▶ YOUR GOAL
Rewrite the part that opens with the line containing "Click the HTML File Name text field" and closes with the line containing "Click the person icon on", substituting "input box" for "text field" and leaving everything else unchanged.

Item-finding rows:
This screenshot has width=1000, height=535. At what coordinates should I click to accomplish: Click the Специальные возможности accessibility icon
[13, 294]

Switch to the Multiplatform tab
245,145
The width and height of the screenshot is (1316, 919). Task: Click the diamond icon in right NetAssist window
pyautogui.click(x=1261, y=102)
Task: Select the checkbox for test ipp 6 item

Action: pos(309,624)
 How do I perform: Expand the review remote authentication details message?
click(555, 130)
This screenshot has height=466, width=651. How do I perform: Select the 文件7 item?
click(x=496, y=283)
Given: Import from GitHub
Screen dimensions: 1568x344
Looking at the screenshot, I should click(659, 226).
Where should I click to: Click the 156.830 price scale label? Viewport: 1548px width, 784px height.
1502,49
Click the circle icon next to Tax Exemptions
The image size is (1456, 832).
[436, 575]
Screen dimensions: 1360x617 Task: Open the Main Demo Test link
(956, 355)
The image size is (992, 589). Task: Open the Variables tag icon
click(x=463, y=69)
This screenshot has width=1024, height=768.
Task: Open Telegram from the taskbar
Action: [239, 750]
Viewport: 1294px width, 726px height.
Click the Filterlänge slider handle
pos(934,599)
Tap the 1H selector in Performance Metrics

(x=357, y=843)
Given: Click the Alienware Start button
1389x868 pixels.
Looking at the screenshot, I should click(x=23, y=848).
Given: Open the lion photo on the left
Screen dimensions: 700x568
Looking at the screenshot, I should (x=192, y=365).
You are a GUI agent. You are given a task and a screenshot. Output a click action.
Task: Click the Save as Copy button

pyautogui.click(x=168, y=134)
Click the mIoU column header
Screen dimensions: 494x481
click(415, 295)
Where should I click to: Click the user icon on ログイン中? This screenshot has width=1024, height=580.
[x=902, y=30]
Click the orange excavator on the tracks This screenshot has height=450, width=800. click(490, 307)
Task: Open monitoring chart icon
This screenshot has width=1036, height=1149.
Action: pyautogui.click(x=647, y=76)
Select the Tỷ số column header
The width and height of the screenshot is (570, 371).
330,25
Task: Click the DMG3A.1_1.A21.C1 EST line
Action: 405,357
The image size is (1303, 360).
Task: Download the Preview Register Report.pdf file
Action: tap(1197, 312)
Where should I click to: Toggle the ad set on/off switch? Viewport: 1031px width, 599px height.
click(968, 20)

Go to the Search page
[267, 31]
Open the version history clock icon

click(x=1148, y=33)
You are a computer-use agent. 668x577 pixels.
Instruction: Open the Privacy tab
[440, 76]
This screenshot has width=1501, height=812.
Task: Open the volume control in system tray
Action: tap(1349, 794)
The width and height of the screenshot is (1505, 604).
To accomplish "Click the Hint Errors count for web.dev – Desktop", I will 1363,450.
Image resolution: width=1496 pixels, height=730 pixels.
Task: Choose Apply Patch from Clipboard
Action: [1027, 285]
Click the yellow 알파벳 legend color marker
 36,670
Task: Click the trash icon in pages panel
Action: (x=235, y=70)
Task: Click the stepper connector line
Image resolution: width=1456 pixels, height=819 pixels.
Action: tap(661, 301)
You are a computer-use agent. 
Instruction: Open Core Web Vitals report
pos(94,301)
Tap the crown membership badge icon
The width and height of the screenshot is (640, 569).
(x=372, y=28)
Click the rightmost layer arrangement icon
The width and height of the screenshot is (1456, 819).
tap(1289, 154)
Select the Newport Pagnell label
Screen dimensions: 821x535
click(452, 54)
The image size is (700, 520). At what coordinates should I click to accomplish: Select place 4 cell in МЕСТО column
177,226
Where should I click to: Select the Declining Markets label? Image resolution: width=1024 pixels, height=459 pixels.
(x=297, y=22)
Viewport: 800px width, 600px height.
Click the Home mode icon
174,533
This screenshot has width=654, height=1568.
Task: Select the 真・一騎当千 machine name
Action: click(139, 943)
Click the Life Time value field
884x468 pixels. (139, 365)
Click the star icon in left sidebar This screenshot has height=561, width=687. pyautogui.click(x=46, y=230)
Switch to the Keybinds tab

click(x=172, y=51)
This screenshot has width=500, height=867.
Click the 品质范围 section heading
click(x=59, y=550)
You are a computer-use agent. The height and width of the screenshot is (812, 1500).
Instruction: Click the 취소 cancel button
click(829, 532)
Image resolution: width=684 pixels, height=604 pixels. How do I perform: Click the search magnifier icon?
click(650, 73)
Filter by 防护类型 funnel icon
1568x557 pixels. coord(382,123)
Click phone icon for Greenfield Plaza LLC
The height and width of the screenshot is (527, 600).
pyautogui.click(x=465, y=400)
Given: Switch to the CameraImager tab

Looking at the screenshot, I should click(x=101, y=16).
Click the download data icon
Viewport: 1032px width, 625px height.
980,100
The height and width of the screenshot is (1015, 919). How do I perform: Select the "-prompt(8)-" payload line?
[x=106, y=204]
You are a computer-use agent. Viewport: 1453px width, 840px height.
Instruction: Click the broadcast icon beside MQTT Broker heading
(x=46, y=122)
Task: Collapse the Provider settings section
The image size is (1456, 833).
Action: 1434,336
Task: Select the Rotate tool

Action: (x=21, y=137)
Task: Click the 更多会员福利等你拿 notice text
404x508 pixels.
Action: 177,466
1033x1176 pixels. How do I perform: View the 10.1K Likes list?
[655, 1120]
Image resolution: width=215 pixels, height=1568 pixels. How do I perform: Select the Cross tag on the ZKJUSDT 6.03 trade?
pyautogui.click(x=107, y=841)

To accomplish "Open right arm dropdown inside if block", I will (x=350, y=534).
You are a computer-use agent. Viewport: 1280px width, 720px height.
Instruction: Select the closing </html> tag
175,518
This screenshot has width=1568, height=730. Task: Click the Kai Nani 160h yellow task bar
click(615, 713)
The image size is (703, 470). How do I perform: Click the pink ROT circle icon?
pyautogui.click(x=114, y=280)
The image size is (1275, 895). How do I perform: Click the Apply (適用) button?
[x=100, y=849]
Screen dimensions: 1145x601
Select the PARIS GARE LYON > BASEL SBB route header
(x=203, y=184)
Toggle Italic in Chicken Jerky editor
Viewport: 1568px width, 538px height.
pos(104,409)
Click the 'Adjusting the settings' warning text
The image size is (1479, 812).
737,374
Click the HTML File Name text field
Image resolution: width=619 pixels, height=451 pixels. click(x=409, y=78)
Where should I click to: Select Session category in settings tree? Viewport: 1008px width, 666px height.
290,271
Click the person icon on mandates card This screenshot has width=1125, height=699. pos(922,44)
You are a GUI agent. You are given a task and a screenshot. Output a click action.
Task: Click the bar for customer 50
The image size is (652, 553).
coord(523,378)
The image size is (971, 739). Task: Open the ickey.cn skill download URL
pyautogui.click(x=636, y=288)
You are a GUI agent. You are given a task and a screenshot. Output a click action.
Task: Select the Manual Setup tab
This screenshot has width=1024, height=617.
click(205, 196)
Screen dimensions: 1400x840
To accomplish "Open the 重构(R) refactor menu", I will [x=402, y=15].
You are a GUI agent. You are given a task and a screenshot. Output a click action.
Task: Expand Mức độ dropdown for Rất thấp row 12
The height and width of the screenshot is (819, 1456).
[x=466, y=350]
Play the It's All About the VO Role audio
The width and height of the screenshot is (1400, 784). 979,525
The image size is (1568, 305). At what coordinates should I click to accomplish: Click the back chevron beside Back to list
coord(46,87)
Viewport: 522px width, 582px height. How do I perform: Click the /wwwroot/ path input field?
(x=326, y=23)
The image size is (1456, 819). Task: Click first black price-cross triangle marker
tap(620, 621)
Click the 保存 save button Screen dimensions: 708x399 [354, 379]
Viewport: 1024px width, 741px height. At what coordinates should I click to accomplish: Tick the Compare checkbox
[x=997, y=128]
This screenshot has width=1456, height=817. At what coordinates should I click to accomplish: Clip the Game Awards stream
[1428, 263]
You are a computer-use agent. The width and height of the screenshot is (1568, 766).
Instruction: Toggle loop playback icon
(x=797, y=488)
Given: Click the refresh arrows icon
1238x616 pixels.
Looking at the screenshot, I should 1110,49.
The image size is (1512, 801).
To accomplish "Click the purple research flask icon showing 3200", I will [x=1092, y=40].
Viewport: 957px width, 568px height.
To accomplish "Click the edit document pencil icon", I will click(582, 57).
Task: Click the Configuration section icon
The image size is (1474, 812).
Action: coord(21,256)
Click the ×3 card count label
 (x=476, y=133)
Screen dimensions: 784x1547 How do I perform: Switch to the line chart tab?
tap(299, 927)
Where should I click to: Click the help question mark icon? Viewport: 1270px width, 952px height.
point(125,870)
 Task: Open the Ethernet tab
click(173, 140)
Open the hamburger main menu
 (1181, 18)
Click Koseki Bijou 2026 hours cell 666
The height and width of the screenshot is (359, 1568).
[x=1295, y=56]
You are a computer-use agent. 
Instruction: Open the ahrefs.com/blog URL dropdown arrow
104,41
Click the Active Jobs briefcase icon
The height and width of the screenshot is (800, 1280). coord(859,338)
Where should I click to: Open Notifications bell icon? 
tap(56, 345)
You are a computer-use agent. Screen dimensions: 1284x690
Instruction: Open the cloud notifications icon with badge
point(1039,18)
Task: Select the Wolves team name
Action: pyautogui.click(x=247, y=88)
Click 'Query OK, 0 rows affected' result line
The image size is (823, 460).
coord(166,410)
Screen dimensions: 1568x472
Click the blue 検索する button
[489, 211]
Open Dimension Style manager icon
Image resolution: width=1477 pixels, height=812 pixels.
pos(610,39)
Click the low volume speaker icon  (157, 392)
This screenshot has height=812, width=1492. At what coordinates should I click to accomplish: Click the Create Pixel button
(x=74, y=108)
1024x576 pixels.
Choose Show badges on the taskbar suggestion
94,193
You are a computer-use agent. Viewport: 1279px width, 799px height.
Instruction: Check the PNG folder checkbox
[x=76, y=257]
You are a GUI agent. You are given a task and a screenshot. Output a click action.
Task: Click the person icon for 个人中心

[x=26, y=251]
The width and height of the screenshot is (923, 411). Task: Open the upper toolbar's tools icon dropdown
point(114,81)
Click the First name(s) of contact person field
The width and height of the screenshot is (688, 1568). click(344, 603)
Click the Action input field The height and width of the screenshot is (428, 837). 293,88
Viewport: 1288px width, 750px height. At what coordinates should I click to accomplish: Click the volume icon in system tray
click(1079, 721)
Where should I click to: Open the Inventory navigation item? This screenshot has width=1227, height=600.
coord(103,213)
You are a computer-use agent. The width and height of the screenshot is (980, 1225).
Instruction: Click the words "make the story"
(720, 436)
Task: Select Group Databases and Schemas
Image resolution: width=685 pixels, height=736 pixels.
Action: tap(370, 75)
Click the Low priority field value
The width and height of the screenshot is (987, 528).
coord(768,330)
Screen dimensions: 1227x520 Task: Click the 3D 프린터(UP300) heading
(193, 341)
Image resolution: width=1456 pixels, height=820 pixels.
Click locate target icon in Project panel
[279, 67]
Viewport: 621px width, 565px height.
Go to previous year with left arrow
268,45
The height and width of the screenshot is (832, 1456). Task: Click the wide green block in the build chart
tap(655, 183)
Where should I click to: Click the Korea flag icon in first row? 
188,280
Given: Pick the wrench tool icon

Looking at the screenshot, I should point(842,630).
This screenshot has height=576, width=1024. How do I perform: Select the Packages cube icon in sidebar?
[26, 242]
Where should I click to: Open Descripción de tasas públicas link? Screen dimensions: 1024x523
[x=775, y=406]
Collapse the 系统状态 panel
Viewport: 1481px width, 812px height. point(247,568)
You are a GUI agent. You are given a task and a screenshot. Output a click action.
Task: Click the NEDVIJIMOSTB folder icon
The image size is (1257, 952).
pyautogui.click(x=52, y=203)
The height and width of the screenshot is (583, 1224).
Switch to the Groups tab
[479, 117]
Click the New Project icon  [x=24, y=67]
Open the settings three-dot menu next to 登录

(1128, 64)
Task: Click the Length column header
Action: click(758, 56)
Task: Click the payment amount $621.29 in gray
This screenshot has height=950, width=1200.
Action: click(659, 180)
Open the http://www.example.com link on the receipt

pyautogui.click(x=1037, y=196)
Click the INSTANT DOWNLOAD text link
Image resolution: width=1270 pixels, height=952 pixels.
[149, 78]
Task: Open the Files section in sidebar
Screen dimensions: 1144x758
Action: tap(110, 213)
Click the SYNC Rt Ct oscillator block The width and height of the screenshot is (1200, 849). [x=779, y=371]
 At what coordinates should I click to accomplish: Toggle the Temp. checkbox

▶ WRITTEN ANSWER
Click the HTML File Name input box
Image resolution: width=619 pixels, height=451 pixels. click(x=409, y=78)
Where should I click to: Select Session category in settings tree? Viewport: 1008px width, 666px height.
290,271
Click the person icon on mandates card This screenshot has width=1125, height=699. pos(922,44)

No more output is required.